While the Government has pledged to make all plastic packaging reusable, recyclable or compostable by 2025, Unilever is calling for "stronger co-ordination around how targets are delivered".
The Government has not set a target for how much recycled content it wants to see in packaging, so Unilever says it has been "leading from the front", re-inventing its packaging to include recycled plastic.
It recently launched a locally-manufactured plant-based laundry detergent in a bottle made from 25 per cent recycled plastic, estimating that a year of average sales for the product would be equivalent to removing 7 million single-use plastic bags from the environment.
The company now plans to expand its use of recycled plastic to other brands.
But businesses spending on innovation to improve sustainability risk being undercut by rivals using cheaper virgin materials.
"To what degree can the Government help industry take the right decisions and provide incentives?" Unilever Australia and New Zealand chief executive Clive Stiff said.
Mr Stiff said it would be "great" if Australia introduced a similar agreement to the UK's Plastics Pact, which has committed some of the world's biggest companies — including Unilever — to a set of sustainability targets.
"That would speed up things considerably," he said.
"To the degree that such an agreement could be monitored and binding, so much the better."

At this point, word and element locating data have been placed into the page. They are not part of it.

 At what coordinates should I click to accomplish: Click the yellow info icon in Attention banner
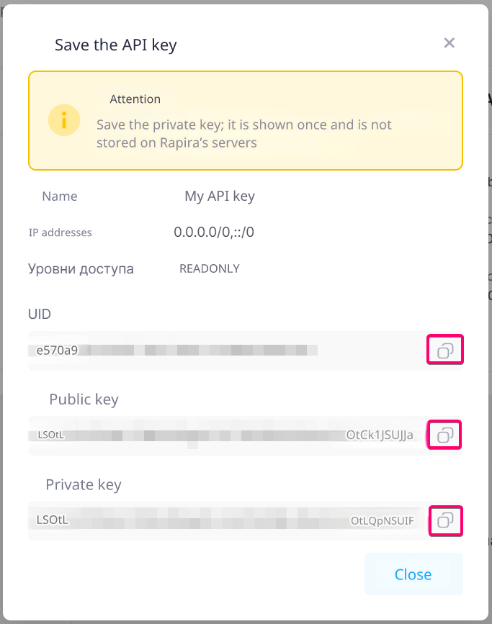pos(64,120)
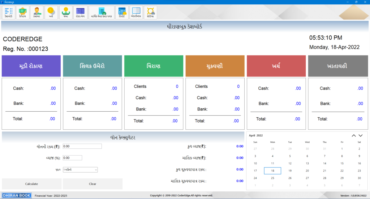Open the Accounts (એકાઉન્ટસ) toolbar icon

[136, 12]
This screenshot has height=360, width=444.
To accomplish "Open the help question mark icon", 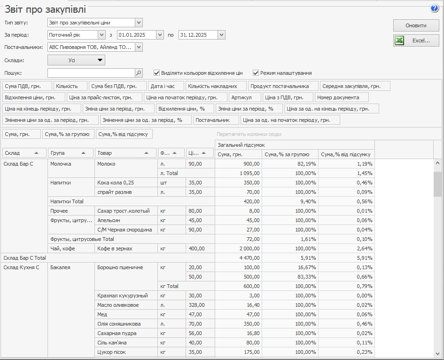I will coord(434,8).
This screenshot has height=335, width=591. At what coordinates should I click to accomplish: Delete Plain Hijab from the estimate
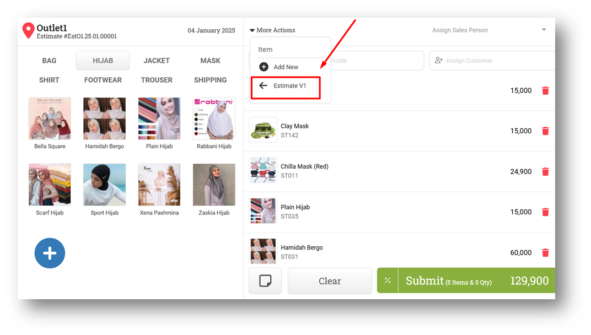(545, 212)
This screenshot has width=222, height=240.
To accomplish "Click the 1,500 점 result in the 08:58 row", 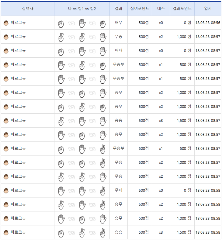I will pos(184,232).
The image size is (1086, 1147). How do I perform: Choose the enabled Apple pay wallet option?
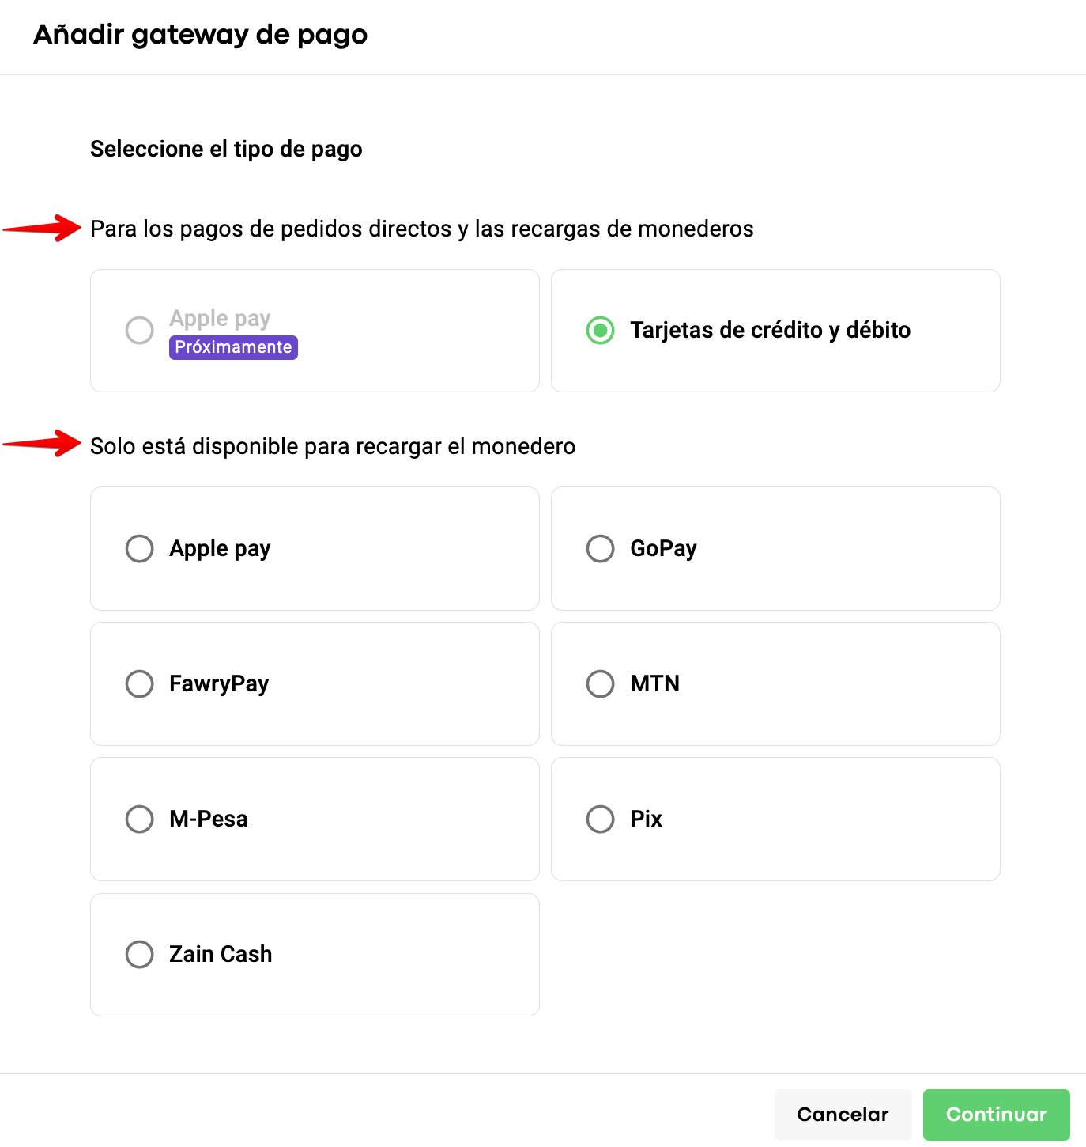pyautogui.click(x=140, y=548)
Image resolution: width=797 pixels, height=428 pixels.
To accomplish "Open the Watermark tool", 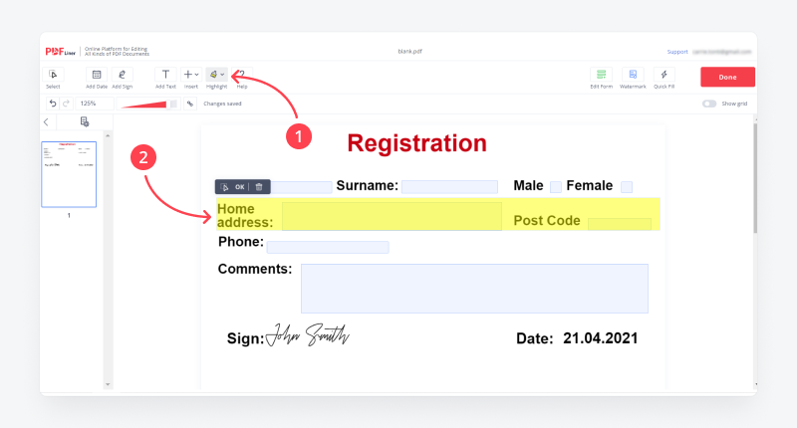I will click(x=633, y=75).
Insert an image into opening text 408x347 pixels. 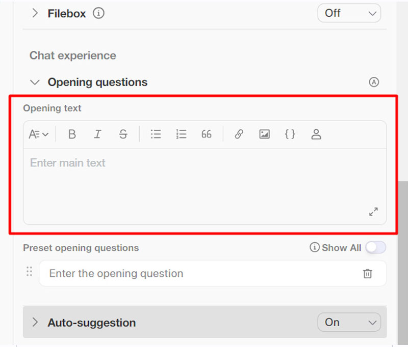tap(264, 134)
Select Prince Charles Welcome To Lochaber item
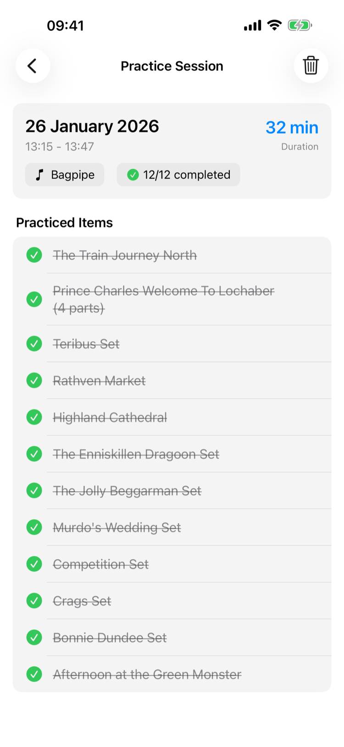Image resolution: width=344 pixels, height=747 pixels. [163, 299]
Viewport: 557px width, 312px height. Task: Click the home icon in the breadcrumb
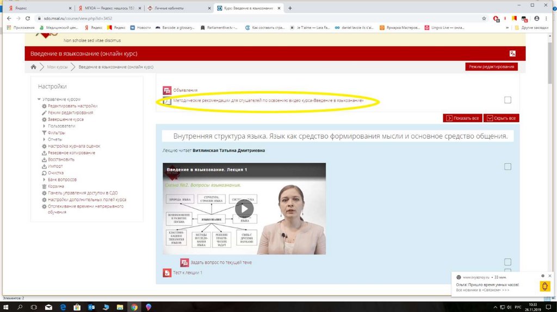click(34, 67)
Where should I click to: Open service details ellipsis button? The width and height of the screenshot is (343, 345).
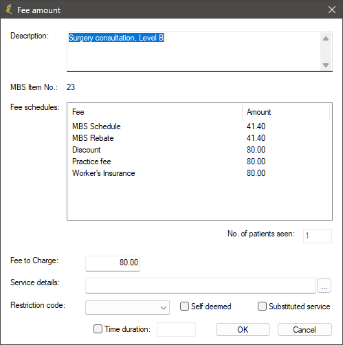coord(324,285)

An agreement would also establish certain and predictable demand for post-consumer recycled plastic, which is still scarce in Australia and more expensive than virgin materials, Mr Stiff said.'What are the next steps to get there?'
Marcus Gover, the chief executive of NGO Waste and Resources Action Program (WRAP), which was instrumental in bringing about the UK's plastics agreement, welcomed Australia's new plastic packaging target, but said it was only the first step.
"Trying to put together a roadmap about how to get to these targets would be a good next step," Mr Gover said during a visit to Sydney.
"If packaging is going to be recyclable and you're going to get it all recycled, then what are the next steps to get there?"
Environment Minister Josh Frydenberg said setting the target was a big move in itself.
"That's a significant change. It's an ambitious target and we could reach it earlier," he said.
Mr Frydenberg said it was "a message to industry to adjust, to put in place new processes, new guidelines and to deliver on that objective by 2025 or earlier".Recycling differences 'slowing things down'
Unilever also called for the right policy settings to be put in place, and some standardisation of the waste management laws and regulations in place across three tiers of government.
"Recycling facilities across Australia are at different stages of life [regarding] what they will accept and what they won't," Mr Stiff said.
"Certain things are recyclable in some council areas, but not in others. All of that makes it extremely complex and slows things down."
Mr Frydenberg said the Government was committed to expanding domestic recycling.
"We're going to work constructively with the states and territories and industry to improve and increase our domestic recycling capacity," he said.
This week, supermarket Woolworths banned single-use plastic bags. Its competitor Coles will follow next week.
Both companies have committed to reduce the amount of plastic packaging in their stores and increase recycled content on their shelves.